We are running into an issue with our customer account extension. It appears to be recent and we currently know of only one store that brought this up but redirecting from within customer account extensions outside triggers a customer authentication flow after completing authentication however the original path that we were redirecting only retains it’s first param. The examples below will make the issue clear.
The SSO redirect triggers you can see that it has a return_to param but it’s not correctly handling the path inside:
After authentication the return_to only sends the first param and removes any others as it assumes the return_to terminated at the the first & inside the path:
Hey @sandy-stoq
Just to confirm, are you only seeing this behaviour on one specific store, and others work as expected when redirecting?

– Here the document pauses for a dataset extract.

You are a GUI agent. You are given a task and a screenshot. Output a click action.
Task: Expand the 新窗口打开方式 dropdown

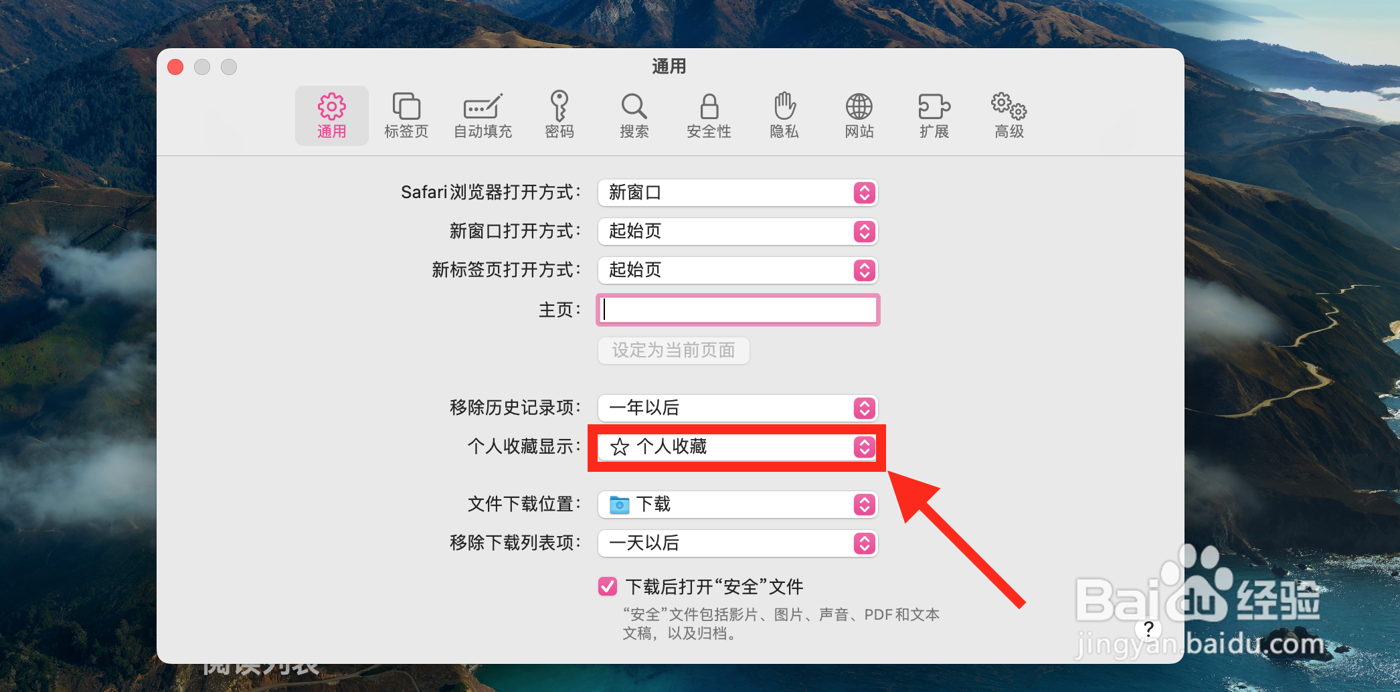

We were seeing the issue with our integration so it would have affected any store. Only one store complained so I assume the sso_redirect flow doesn’t always trigger.
Hi again,
From digging into this, it looks like this is expected behaviour - Components/parts of urls need to be URI Component encoded (here are MDN docs for how do to this in a browser)
On the image you shared, where the sso_redirect?return_to=somethingsomething?watermarked=true&shopify_order_id=... ? gets cut off at the & this should be part of the return_to and not indicate a new parameter to sso_redirect.
Hi Liam,
Thanks for the suggestion! I appreciate you looking into this, but I’m not sure URL encoding the params will work for our specific use case. Let me provide some additional context that might help clarify the situation.
Our Current Setup: We’re using the to property for the Button component (attached a screenshot below), which expects a proper URL. We pass it a URL to an app proxy page (something like <store domain>/apps/...), and this triggers the SSO redirect the first time we redirect to that URL. Future redirections work normally and don’t trigger the SSO redirect.
The Issue We’re Seeing: Based on what I’m observing in the Network tab, here’s the exact flow:
- First, it redirects to the app proxy URL
<store domain>/apps/...
- This triggers the SSO redirect to the
customer_authentication path we discussed earlier (this only happens on the first visit)
- That’s where the failure occurs if params break.
Why URL Encoding Won’t Work for Us: If I URL encode the params on our end, they won’t be sent correctly to our server when the SSO redirect doesn’t happen. It seems like Shopify should be handling the URL encoding of the path in the return_to param and then decoding it before passing it to our server.
From our perspective, it feels like we shouldn’t need to handle encoded params just to accommodate Shopify’s SSO redirect behavior. Does this make sense, or am I missing something about how this should work?
Overall: We’re seeing several issues with this encoding problem (attaching screenshot of another store running into issues) so it would be good to see if we could get a general idea from the Shopify Engineering team why the encoding isn’t being done and what the ideal solution here is.
Solutions we’ve tried: We are currently using ; instead of & to try and avoid the issue but we’re still running into other issues due to encoding. An alternative we’re working on right now is to use path params like create new paths instead of using URL params (download/orders/1 instead of download?order=1).